Davi Bogo
Davi Bogo

Reputation: 149

How to work with more than one version of the same application at the same time in git?

I have an application that is going to be used for a lot of clients, currently we have two versions of it, one is the core version, the other will be used by one of my client. For now we have two branches (master, client_1) and they're similar, but different.

My problem is that if I correct something just for client_1, it's easy, I just have to commit in that branch. But if I correct something for both, I don't now how to "merge" it, because if I merge my git tries to merge everything, not just my correction.

Now, imagine that my application expands to 15 clients, each one has something different, small changes, but it's different. How do I control this kind of problems?

Upvotes: 1

Views: 341

Answers (2)

Gem Taylor
Gem Taylor

Reputation: 5635

If you can arrange it client-specific "cosmetics" changes should be done on the client-specific branch, or on fix branches branched from the client branch.

The philosophy is that these changes are never merged back onto the main branch.

In a perfect world all changes on the main branch should be safe to merge TO all client product branches, but you might want an additional test phase before accepting them.

If a change is made and checked in to the client branch that is wanted for main or specific other clients then cherry-pick is the way.

If an unwanted client edit is found on the main then either you can roll main back, or apply another change to reverse it.
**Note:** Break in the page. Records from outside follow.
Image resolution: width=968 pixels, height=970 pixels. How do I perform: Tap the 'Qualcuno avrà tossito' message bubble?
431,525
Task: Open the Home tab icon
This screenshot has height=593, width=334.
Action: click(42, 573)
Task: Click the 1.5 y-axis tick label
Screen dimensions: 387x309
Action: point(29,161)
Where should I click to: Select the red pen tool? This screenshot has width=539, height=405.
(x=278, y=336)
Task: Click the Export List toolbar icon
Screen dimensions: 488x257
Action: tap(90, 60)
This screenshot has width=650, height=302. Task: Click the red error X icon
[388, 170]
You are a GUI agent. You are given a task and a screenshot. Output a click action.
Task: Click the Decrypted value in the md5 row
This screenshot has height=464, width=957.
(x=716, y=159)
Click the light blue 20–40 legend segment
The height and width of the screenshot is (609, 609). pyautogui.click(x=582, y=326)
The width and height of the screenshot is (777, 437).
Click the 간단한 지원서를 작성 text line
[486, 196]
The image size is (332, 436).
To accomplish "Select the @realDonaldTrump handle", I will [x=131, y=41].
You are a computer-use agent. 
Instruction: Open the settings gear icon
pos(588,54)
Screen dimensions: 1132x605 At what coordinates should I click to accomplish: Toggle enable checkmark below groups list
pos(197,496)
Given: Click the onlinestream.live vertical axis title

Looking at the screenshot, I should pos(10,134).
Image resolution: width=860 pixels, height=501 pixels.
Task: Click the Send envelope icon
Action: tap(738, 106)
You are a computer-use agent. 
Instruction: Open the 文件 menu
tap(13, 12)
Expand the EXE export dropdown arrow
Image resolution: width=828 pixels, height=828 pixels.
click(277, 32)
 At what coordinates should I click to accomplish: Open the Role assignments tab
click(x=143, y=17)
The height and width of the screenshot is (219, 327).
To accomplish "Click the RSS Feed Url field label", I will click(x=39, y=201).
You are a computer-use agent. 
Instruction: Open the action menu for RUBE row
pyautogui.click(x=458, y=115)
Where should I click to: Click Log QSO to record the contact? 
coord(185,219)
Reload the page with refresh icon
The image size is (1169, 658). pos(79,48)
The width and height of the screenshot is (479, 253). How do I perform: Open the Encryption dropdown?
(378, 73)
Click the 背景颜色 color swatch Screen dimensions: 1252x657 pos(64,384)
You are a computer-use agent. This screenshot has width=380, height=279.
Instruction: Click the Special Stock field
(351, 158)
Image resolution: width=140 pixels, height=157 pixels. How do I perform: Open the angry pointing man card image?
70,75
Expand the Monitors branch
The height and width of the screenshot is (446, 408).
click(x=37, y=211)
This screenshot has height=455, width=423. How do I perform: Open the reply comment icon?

Then cherry-pick it to where it should be if necessary.

Git cherry -v will show you what changes are available to be copied between the branches, while git cherry-pick will let you select a specific change set, or a number of related changes to merge over in isolation.

Note that your default regular flows should not involve cherry-picks, because the two instances of the change will have different hashes.

Upvotes: 1

eftshift0
eftshift0

Reputation: 30297

I think what you are looking for is "cherry-pick". That small change, you commit it on the main branch... then on the client branch, you cherry-pick the revision.